TensorFlow 2.5 or higher is required.
A subsampled version of the UCF101 dataset is utilized in this project. The process of subsampling is detailed in this notebook, which provides insights into how the dataset was prepared for this specific application.

Models and Configuration Parameters

This project implements two distinct models for video classification. The first model utilizes a pre-trained InceptionV3 (trained on ImageNet) as the CNN-based spatial feature extractor combined with a GRU layer for temporal feature extraction. The second model employs EfficientNetB7 as the CNN component and an LSTM layer for processing temporal features. These models are employed to capture and learn from both spatial and temporal aspects of the video data.

Configuration Parameters

Specific parameters are set for image processing, model training, and sequence processing in video frames. These parameters ensure the model processes and learn from the data.

Image Processing and Model Training Parameters

IMAGE_DIMENSION: 600, 224 (EfficientNetB7, InceptionV3) The target size for resizing images. This dimension is used to standardize the size of the input images for consistent processing. Two sizes are used for the different models.
BATCH_SIZE: 64
Defines the number of samples that will be propagated through the network. A batch size of 64 is used for training the model.
TRAINING_EPOCHS: 60
The number of complete passes through the training dataset. The models will be trained for 60 epochs, with early stopping implemented to prevent overfitting if the validation loss does not improve after 15 epochs.

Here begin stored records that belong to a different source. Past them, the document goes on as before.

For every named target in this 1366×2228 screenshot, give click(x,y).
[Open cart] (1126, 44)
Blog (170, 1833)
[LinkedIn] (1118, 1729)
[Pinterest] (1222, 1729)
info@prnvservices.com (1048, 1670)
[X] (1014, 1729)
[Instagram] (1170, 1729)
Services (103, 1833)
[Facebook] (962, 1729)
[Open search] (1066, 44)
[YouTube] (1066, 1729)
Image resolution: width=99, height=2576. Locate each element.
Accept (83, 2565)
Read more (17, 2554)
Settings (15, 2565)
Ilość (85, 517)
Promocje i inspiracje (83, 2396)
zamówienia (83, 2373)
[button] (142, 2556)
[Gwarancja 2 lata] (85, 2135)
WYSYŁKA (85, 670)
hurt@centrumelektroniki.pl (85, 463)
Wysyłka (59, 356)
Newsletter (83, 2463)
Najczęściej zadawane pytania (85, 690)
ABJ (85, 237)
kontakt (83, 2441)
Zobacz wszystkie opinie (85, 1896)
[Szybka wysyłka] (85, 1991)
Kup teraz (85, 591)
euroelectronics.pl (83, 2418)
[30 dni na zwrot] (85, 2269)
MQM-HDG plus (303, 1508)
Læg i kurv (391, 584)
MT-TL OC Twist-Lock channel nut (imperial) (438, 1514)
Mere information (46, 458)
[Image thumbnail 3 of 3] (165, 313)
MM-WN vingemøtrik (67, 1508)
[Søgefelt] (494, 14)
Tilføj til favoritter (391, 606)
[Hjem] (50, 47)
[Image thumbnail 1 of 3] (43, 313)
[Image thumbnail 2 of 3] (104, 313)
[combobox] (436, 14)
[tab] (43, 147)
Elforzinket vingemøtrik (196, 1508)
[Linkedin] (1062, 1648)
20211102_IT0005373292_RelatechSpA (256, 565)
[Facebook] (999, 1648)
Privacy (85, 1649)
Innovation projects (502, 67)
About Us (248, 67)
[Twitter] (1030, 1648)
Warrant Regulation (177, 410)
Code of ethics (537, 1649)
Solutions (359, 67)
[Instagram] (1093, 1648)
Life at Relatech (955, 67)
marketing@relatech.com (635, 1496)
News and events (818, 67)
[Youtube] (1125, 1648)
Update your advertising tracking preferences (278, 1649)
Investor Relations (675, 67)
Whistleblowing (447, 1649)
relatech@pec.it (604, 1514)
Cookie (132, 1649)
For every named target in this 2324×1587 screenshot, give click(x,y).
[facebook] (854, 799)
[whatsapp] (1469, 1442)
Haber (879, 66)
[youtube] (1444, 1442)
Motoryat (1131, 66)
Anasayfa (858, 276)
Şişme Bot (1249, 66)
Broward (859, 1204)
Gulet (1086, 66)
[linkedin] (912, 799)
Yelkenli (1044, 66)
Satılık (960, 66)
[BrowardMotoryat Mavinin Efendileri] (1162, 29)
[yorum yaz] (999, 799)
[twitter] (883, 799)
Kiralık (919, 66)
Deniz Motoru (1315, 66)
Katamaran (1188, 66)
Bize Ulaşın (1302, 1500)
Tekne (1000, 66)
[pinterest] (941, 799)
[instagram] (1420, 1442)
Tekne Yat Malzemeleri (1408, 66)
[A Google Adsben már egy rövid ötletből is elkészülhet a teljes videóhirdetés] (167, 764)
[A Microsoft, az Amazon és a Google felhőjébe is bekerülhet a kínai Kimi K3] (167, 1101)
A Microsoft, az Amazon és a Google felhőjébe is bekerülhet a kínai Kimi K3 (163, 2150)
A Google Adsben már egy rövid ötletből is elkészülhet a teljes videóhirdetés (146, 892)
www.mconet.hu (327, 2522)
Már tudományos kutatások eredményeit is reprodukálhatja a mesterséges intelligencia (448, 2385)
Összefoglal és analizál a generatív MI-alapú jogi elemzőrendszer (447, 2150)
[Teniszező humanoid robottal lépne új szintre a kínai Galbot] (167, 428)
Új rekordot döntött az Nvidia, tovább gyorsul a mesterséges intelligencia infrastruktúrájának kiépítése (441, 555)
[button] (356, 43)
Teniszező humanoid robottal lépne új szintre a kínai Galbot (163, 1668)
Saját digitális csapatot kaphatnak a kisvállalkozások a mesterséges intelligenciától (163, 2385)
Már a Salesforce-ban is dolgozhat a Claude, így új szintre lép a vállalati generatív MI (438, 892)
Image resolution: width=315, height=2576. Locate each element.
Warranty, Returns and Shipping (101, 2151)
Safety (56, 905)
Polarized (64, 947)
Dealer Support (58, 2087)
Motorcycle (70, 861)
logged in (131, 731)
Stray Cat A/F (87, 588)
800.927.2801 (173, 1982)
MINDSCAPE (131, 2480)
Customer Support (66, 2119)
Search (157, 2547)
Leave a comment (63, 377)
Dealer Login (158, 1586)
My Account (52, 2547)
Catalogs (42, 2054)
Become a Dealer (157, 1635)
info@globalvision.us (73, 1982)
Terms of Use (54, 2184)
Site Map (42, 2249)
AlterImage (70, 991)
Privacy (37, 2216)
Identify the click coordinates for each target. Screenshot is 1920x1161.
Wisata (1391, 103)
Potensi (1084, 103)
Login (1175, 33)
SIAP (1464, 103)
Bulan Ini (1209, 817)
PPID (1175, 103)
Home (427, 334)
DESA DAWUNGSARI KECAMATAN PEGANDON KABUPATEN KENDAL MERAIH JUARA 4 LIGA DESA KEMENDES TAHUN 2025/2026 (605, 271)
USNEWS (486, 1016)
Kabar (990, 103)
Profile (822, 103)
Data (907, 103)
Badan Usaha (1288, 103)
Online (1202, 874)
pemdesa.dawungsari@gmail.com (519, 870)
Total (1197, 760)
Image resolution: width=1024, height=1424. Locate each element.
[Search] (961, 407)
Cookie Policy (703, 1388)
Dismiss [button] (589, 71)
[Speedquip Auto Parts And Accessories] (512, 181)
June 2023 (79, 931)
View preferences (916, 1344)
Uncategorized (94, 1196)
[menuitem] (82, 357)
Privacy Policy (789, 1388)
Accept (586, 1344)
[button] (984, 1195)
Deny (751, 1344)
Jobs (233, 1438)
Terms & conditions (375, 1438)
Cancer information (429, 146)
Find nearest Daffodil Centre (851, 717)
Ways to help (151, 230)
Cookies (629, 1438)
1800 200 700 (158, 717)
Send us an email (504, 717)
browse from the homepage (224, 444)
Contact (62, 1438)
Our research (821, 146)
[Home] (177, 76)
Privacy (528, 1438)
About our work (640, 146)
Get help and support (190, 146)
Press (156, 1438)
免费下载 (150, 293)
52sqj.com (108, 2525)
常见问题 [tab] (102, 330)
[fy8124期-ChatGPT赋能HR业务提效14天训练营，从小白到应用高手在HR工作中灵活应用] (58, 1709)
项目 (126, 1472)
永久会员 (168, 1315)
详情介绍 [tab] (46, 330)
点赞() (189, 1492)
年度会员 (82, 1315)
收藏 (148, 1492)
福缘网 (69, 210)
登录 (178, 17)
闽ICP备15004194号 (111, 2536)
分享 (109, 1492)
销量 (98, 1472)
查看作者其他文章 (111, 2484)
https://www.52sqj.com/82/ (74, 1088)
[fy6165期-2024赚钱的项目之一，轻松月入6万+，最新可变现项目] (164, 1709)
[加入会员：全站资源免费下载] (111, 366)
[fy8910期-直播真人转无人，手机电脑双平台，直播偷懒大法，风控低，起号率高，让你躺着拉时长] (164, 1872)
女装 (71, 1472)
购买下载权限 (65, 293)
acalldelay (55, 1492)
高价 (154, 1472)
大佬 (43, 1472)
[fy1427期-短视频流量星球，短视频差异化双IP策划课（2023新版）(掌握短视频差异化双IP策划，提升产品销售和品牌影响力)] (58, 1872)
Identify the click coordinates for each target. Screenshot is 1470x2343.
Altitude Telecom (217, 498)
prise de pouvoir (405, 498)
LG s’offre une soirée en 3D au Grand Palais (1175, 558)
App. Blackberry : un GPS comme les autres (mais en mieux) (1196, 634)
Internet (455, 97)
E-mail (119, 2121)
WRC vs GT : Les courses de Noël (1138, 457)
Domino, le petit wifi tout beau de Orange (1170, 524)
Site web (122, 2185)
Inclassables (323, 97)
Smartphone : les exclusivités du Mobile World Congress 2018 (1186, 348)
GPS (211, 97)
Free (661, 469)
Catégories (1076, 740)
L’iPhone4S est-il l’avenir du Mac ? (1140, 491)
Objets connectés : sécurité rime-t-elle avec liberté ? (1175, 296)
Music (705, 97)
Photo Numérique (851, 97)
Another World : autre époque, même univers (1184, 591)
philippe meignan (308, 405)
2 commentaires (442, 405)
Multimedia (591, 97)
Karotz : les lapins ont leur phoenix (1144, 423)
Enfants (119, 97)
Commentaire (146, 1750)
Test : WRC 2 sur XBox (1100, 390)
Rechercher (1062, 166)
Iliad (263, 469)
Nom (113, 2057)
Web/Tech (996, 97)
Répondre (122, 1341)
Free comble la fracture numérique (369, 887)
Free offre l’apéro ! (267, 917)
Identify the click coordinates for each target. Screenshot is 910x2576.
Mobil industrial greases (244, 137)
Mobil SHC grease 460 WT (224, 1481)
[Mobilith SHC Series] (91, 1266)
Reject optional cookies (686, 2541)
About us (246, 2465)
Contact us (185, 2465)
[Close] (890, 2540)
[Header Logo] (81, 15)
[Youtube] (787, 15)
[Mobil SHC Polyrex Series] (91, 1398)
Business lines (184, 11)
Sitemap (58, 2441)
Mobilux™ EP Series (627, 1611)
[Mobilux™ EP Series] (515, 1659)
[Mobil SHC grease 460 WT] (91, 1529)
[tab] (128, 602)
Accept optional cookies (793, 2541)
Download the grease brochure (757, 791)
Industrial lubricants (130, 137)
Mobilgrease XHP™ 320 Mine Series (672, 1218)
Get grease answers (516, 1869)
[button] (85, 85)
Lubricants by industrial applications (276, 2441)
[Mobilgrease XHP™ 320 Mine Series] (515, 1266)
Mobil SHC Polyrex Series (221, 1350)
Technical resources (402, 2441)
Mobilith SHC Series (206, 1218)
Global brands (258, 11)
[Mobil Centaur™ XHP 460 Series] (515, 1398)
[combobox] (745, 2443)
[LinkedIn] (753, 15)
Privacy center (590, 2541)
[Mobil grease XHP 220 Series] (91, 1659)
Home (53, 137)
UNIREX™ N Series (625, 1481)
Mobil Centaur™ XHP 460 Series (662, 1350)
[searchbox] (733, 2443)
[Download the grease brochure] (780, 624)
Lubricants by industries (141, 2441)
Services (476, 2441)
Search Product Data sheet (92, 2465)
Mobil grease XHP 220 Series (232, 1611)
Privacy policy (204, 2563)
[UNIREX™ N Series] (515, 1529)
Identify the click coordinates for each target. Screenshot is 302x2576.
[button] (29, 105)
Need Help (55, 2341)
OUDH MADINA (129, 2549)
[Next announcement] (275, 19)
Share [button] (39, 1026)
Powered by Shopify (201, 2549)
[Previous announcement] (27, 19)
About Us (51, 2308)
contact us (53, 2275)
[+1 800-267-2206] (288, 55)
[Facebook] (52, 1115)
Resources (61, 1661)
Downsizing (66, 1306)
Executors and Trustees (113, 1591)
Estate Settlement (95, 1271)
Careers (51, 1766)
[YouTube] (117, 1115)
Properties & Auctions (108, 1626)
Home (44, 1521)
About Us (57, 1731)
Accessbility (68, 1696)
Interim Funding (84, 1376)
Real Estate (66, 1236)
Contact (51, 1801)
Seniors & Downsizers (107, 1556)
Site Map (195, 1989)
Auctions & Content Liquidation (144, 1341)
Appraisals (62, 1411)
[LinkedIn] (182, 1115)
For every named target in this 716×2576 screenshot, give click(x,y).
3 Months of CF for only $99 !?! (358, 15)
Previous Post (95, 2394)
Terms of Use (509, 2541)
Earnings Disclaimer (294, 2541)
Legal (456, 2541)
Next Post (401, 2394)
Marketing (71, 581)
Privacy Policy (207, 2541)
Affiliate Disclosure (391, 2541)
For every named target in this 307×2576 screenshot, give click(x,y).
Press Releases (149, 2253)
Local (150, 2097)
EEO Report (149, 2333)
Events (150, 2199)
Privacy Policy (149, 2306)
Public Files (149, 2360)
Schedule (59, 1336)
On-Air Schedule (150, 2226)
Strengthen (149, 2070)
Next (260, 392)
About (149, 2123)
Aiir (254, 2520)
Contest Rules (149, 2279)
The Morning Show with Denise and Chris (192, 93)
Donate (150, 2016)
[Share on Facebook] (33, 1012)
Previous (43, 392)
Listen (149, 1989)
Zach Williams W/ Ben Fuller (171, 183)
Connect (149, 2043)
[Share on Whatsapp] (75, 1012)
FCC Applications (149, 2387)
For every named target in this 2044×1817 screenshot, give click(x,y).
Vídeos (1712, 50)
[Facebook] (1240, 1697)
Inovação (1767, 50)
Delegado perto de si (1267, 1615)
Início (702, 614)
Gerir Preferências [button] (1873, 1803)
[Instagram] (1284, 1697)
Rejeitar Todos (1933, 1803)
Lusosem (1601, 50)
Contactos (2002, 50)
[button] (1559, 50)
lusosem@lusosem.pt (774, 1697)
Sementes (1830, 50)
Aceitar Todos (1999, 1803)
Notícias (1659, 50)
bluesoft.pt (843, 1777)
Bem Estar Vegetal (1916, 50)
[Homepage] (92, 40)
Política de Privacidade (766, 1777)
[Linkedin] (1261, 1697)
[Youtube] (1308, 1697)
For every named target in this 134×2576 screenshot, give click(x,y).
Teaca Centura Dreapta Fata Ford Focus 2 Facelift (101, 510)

Sequence Processing Parameters

SEQUENCE_LENGTH: 20
The maximum length of the sequence of frames in a video. This parameter sets the number of frames to be considered for each video, ensuring uniformity in temporal dimension across all videos.
FEATURE_VECTOR_SIZE: 2560, 2048 (EfficientNetB7, InceptionV3) The number of features to be extracted from each frame. These feature vector sizes are crucial for capturing the necessary information from each frame for successful classification. Different sizes are utilized for the different models.

These configuration parameters play a pivotal role in the models' ability to learn from the video data and accurately classify actions, optimizing performance while balancing computational efficiency.

Video Processing Methodology

One of the primary challenges in training video classifiers is devising a method to efficiently feed videos into a neural network. Various strategies exist, as discussed in this blog post. Given that a video is essentially an ordered sequence of frames, a straightforward approach might be to extract these frames and form a 3D tensor. However, due to varying frame counts across different videos, this method can be problematic for batching unless padding is used.

Adopted Approach

In this project, we adopt a method similar to that used in text sequence problems. Our approach involves:

Capturing frames from each video.
Extracting frames until a maximum frame count is reached.
Padding videos with fewer frames than the maximum with zeros.

This method is particularly suitable for the UCF101 dataset, where there isn't significant variation in objects and actions across frames. However, it's important to note that this approach might not generalize well to other video classification tasks. We utilize OpenCV's VideoCapture() method for reading frames from videos.

Implemented Functions

The following functions are adapted from a TensorFlow tutorial on action recognition:

`center_crop_frame(input_frame)`

This function crops the center square of a given frame.

input_frame: The frame to be cropped.
Returns: Cropped frame.

The function calculates the center of the frame and crops it to form a square, ensuring uniform frame dimensions.

`process_video(video_path, max_frame_count, target_size)`

Processes and extracts frames from a video.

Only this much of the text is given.